You might say oh look those both have Xs in the denominator, so if I multiply this by x over x which is not changing the value I’m just multiplying by 1, then I could cancel out my denominators and just solve this problem. That’s one way to approach this problem which is excellent you’ll go through and you’ll get 3 equals -3x, or x equals 1. That’s totally fine. That’s one way to do this keeping in mind you can only cancel out the denominators if all of the denominators are the same. Don’t cancel them out and then just leave plain old 3 or -3 over here. I have to make sure that guy has x in the denominator as well.
Okay so that’s one way you guys might have done this problem. Let me show you another way which is more common. If I have 3x, 3 over x minus 6 over x equals -3, a lot of people will notice that the left hand side has a common denominator of x which is right.
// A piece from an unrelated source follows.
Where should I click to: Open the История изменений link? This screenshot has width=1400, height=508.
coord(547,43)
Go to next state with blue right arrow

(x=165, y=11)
So I could combine fractions on the left here 3 take away 6 is -3 and work from here.
What I have here is problem I can do in my head. Some of you guys will look at this and know right away oh x must be 1 because of the -3s. If you didn’t recognize that right away, think of this as a proportion I have two equal fractions, if I cross multiply I’ll see -3x equals -3, x equals 1 that’s another way you can solve this problem. It’s totally up to you how you’re going to doing it, the important things are you can add or subtract fractions only if they have a common denominator, that’s the first important thing.
The other important thing is you can use the trick of eliminating the denominators only if all of your terms have that exact same denominator. In this problem I had to multiply by x over x in order to have the right hand side of my equation have that same denominator. One of the cool things about Math you guys is that you can do a problems in so many different ways. It’s totally up to you whatever works in your brain.